Man then has liberty but not autonomy; possesses
responsibility but not always responsibly; can assault conscience but not
always successfully; can rationalise, but not always with logical rationale and
is altogether, in potential the pertest piece of goods, able to lie, deceive
with variable lashings of self-deceit, to strive, squall, bawl, protest too
much and too little, be fanatically deluded, ecstatically deluded, ecstatically
inspired, ideationally fired, idealistically driven with pro-or anti-life
'ideals', listen to reason and abuse reason, synthesise the process and show
such a spurt and spawning of capabilities, facilities and functionalities in
this sphere that to ignore them, is merely one more illustration of the fact .
. . that they are there. Such arbitrary caprice is the very stuff of
philosophy, using the very facilities it would often deny in the very act! In
so doing, it merely illustrates them. (The reader could
here look at the ancient truth of Jeremiah 17:9-10, which being the word of
God, millennia do not dim! and consult SMR pp. 40,
26-27.)
This
edifice of formulation, inspiration, dedication, degeneration, aspiration,
compilation of components, penetration with survey and incisive oversight, this
spirit of man, integral - in possibility - ramifying and dedicated to
illusion or reality, and to illusion in the name of reality and even touches of
reality in the name of illusion: it is far too blustering and anon beautiful to
ignore.
In
Jesus Christ you see of what it is capable; and few there be that criticise the
Christ in the Bible. In multitudes of others, you see this too . . . but in a
negative sense. You even see some who would WANT to be conditioned and
controlled, to escape with noise or constant work, or appetite, or friendly pursuits,
or unfriendly pursuits and contrivances, and so to go on a sort of auto-pilot
without thought, without pain and without utilising what is there. On the
contrary, in Russia, you see in one of the wild characterisations revealed in
the writings of novelist Dostoevsky such wild ravings of philosophy that one
party USES the deluded ramblings of another, in order to gain something which
he himself desires (designs) - in a case of gross manipulation. In a sense, and
in view of recent revelations on Lenin, this almost encapsulates what the
Communist Party was to do to the nation!
The
spirit of man is alive - but not well. This is not a universal statement; but
it is one of vast application.
Where
however is human responsibility ? What if culture coding wreaks havoc with
reason and reality (see Chs. 1-4) ? What if deluded education,
as in S.A. Schools in their religious State indoctrination sessions in aspects
of science, as in Hitler's Germany and in who knows how many other deluded
States who know no answer, but know what they want - what, I say, if deluded
education shanghais the children and drowns reality in the wash ? Yes, that
limits responsibility (on the part of the children), but it does not entirely
remove it. Christ said WOE! to those who made children (who believe in Him)

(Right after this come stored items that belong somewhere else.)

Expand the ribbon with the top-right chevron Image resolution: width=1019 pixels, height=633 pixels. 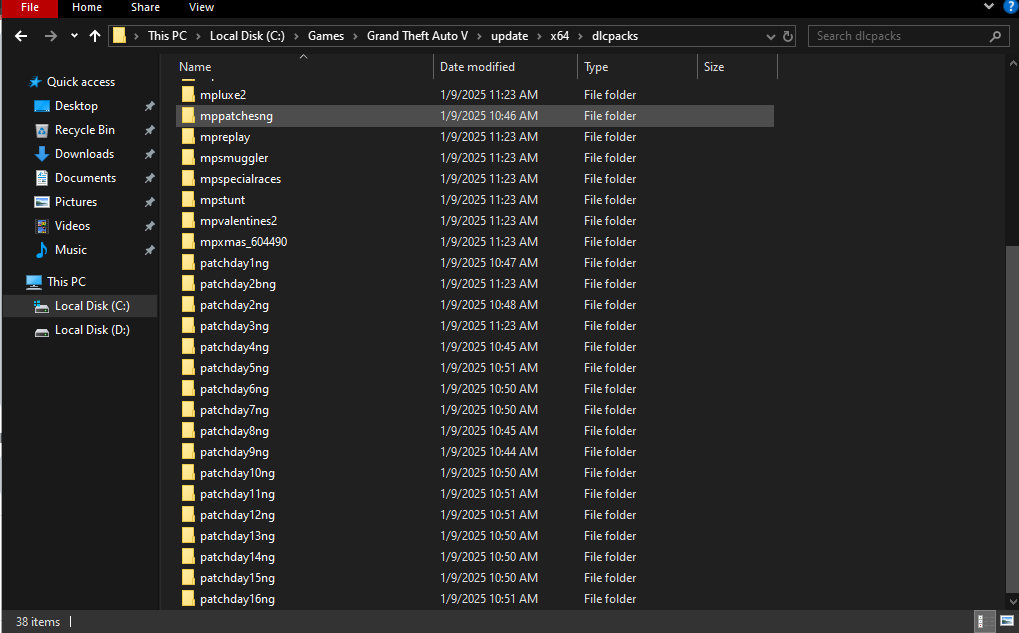[x=990, y=7]
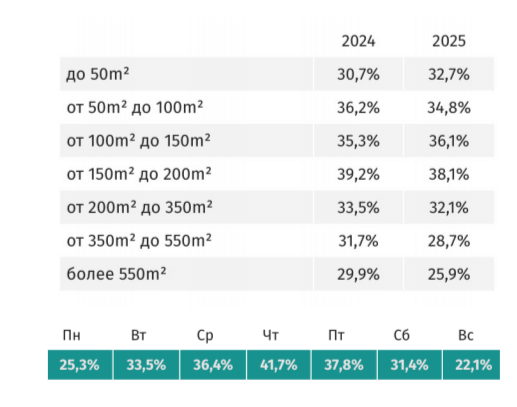Click the teal Чт cell 41,7%
This screenshot has height=407, width=517.
279,365
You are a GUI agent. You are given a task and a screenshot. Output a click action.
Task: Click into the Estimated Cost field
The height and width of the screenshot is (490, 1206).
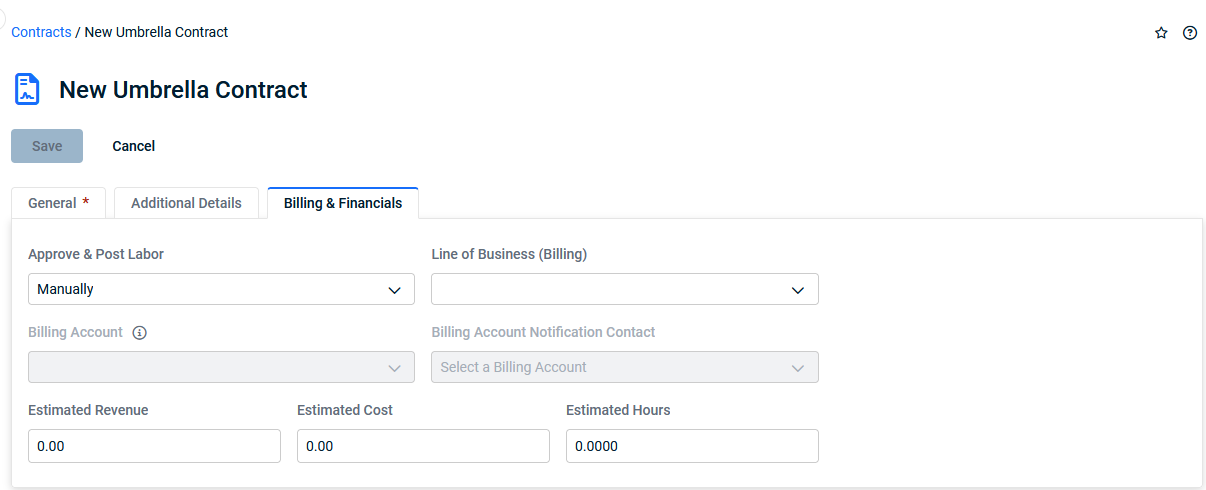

stumble; but there is no question of mere determinism here. Children are quite
capable of heroism, as are university students, when treated to insidious,
irrational and surreptitious philosophies, which appear routinely in much
economics, biology, physics and the like. Sharp young minds, or even discerning
personalities may see through the smog of social deception. This however is
merely one instance of many.
The
position declared in the Bible neatly cuts the cord of bewilderment and
substitutes clarity, system and competence in covering the facts of the world
system, and man in it. WHERE is he ? Answer: He is a sinner, without God, who
yet should know Him; without Covenant, who yet should have the one divinely
offered; and without hope, which cuts the throat of much of the sacred and
visionary in man, leaving him like a loose gun, and often acting like it,
whether at the highest levels of finance, or the lowest of menial levels. The
philosophy of survival of the fittest, in particular, has passed any biological
use in terms of arrival of the fittest, and has become a sort of parasitic
philosophy about self, how to maintain it without regard to its worth. For my
part, I would rather be a slaughtered saint than a living rat!
It
is not that choice is not proper; that is, as shown, a domain of the human
spirit. It is just that so many imbibe such irrational philosophy and act as if
science had shown it true. In fact (see Chapter 2), creation is the way it
came; and how it goes is up to the individual. IF he or she desires to continue
without regard to the quality of what continues, THAT is a decision, one for
which a person is fully responsible. It is the OPPOSITE, just for example, to
what Christ showed and did and taught (cf. II Corinthians 8:9, Matthew 26:
52-54).
The
world moreover is not lacking in information, as its system spirals to shame.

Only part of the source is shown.